Illustration of preparing tobacco from Hand's treatise.

In 1864 Henry Kennedy published a monograph on Further observation on the diagnosis of fatty heart, and on smoking etc, as causes of disease. Kennedy was physician to Sir Patrick Dun’s Hospital in Dublin, and had presented his researches to the Surgical Society of Ireland.  Kennedy states that;
 ‘neither is it my intention to speak of the causes of the disease; but I must notice one which has year after year been gradually forcing itself on my attention till it has now reached the strongest conviction in my mind – I mean the habit of smoking, which, I believe, I have traced in many instances to have been the predisposing cause of the disease ... I have seen too many cases of fatty heart, in what are called heavy smokers, to have any doubt on the matter’.
Three years after Kennedy published his monograph an Anti-Tobacco Society was formed in Manchester and Salford, which would change its name in 1872 to the English Anti-Tobacco Society as it became a national organisation.

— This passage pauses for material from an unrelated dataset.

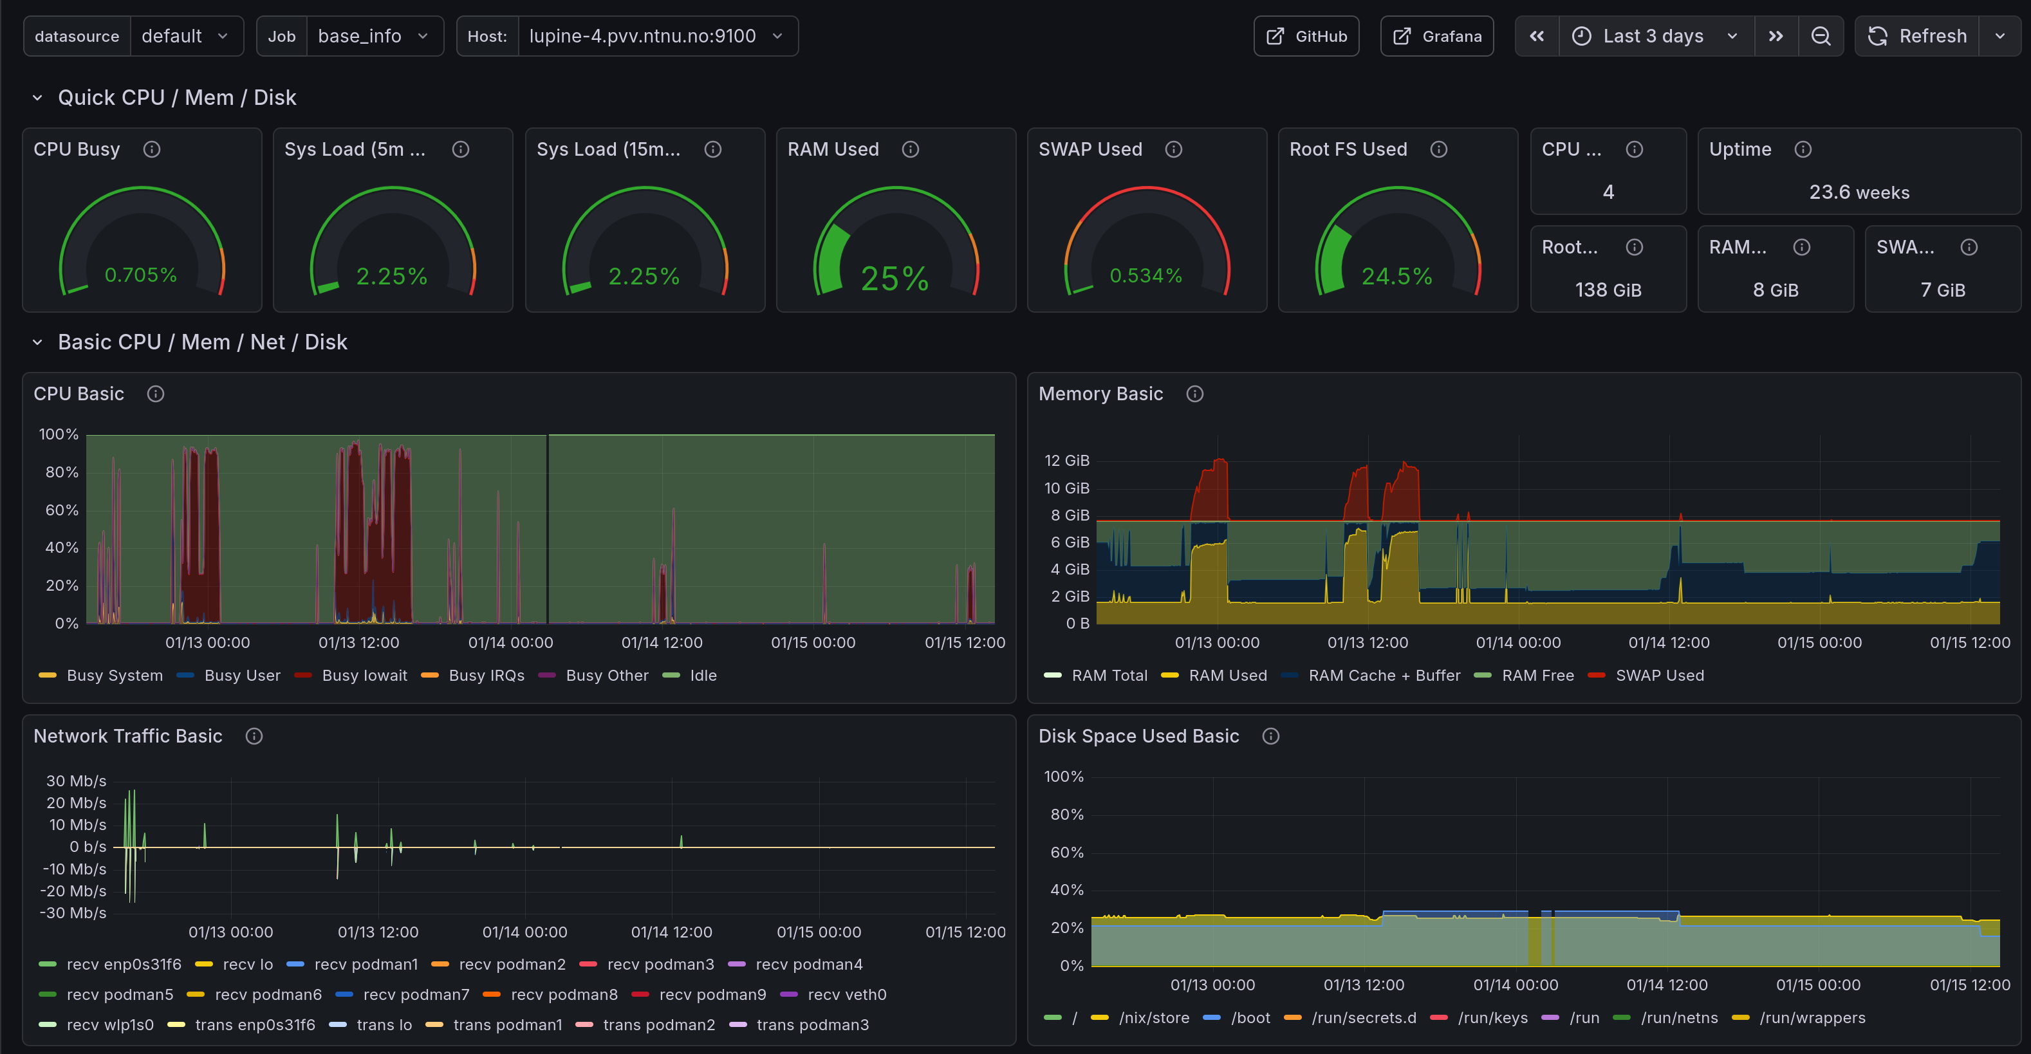The image size is (2031, 1054).
Task: Open the refresh interval dropdown arrow
Action: [x=1999, y=36]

The fifth annual report of the society can be found in the Kirkpatrick pamphlet collection, and shows the Society was working with ‘enthusiasm and zeal’, publishing tracts and newspaper articles, holding meetings and campaigning for legislation regulating the sale of tobacco; although it would be 1908 before the sale of cigarettes to those under 16 was made an offence.  The acceptance of the views of the Anti-Tobacco Society was far from universal, as the anonymous pamphlet Tobacco Whiffs, also from the Kirkpatrick collection, makes clear;
‘Notwithstanding royal and other “counter-blasts” the efforts of the Anti-Tobacco Society, the spasmodic crusades against the use of “the weed” by eminent medical men, divines, and medical journals, and the “faint praise” by which it is “damned” by many of the fair sex, the consumption of tobacco is steadily on the increase in this country ... The denouncers of tobacco, however, and alarmists generally need not distress themselves on the score that the increased use of this “heaven-sent weed” is affecting the health of the community, shortening longevity, or tending to “the degeneration of the race”. The general health is yearly improving, the duration of life is increasing; our natural characteristics of pluck and endurance at no period of our national existence more conspicuous; and our love of field sports, athletic pursuits, and past times.’
An argument which hardly holds water, as the improved health and life expectancy at the time was due to a number of developments, but was more likely to be in spite of the use of tobacco, than because of it.

While the medical and wider community argued over the dangers of tobacco, sources in the archive make it clear that doctor’s themselves were not averse to indulging in this particular vice. The Dublin Biological Club’s Incidental Expenses book shows repeated outlay on ‘tobacco’, ‘pipes’ and ‘beer’ during the 1880s; which no doubt increased the enjoyment of the Club’s meetings if not the health of the attendees. 

(DBC/6)

In 1992 Dr John Fleetwood recalled in a letter that ‘when I was a medical student half a century ago medical messes were usually thick with tobacco smoke and we had a teaching cardiologist who consumed forty cigarettes a day and habitually smoked while examining his patients’. Medic’s smoking habits were clearly a problem in this College’s building, as illustrated by the displaying of the following sign;

(RCPI/8/5/3)

In his letter Fleetwood concludes that;

‘On balance we must, I think, come down in favour of non-smoking and most importantly give the good example in our professional and social contacts. In promoting abstinence [from smoking] we must emphasise to the public that the risks are statistical, for in every group someone will pop up to claim that their great-uncle smoked sixty a day for sixty years and never even wheezed while they knew a women who had never had a fag between her lips and she died of coronary thrombosis. My answer to these is “You could drive down the M1 in an old banger with bad breaks and a half-drunken driver and you mightn’t end up in Casualty or the Police Station but would you like to be in the passenger seat? The statistical risks of a disaster are just too high.”